3. They are spending online

Ecommerce is booming in China. China has 193 million online shoppers. That’s more than the US’s 170 million, and five times that of the UK, according to the Boston Consulting Group. But it’s still only 14% of the population. By 2015, China is expected to be the largest ecommerce economy with a projected size of $2.83 trillion spent by 300 million online consumers.

But we’re not looking at e-commerce business as usual. Homegrown players are innovating the space. Taobao is a leading consumer-to-consumer auction site like Ebay, but that’s where the similarity seems to end. Unlike Ebay, Taobao doesn’t make its money by charging sellers for listings and sales. Rather, it sells search rankings and personalized storefronts to sellers. Taobao also has a more community feel than Ebay in the US, with fashion and entertainment news as well as practical shopping tips. It’s a new kind of e-commerce.

4. They listen to social recommendations

Chinese consumers observe what others are doing very closely. They are more likely to consider a purchase if the product has been mentioned on a social media site. Around 60% claim that friends and family are a major source of product information. The basic logic is that if more people are using a product, the more likely it will work, not break, and not embarrass the user. Link this use of social media with the growing ecommerce market, and it’s not hard to see the opportunity.

To capitalize on this, Taobao lists products by popularity as a default. This provides users with the assurance that other people have tried out the product and that it works, encouraging sales. Due no doubt in part to this and other innovations, Taobao has a 90.3% stake in the consumer-to-consumer market.
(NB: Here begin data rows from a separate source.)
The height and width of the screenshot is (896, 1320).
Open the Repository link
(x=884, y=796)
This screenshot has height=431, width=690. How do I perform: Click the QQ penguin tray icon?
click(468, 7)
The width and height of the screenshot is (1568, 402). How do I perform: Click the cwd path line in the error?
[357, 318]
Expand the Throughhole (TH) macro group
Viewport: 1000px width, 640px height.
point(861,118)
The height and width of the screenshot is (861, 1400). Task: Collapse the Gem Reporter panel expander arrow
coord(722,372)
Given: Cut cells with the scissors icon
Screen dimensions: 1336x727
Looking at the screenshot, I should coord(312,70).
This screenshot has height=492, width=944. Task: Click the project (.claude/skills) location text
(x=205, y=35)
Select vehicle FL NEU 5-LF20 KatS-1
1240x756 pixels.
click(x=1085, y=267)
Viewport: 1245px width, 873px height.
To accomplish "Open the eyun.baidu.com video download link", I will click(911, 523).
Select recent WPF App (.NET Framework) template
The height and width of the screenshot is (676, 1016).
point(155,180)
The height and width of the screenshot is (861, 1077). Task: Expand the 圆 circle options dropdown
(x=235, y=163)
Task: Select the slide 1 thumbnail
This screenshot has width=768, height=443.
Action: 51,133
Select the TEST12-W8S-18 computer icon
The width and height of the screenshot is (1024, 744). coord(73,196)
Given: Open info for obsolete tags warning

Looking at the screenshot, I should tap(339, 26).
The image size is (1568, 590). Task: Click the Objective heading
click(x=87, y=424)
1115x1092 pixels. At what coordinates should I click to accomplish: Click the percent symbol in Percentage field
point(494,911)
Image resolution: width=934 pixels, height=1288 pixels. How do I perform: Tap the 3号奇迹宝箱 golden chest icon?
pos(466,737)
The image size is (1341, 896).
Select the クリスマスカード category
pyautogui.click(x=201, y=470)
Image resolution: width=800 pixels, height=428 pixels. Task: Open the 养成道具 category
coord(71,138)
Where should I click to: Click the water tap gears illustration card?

5. Social consumers are not just urbanites

China’s native social networks are targeting more than just the affluent members of the urban elite (though they have their own network, too: P1.cn is invite only and just for the top 10% of earners). Tencent, a large social networking company, has three platforms that focus on people living in rural and second tier cities (those with more than 1 million residents but are not Shanghai, Beijing, Guangzhou and Shenzhen – 1st tier cities).

These sites are huge, too. Qzone, which targets teens and rural users, has 597 million users. QQ, the instant messaging social network, has 784 million users and targets the same demographic. Social networking in China offers a wide range of audiences. Brands can pick which audiences they need to reach and move from there.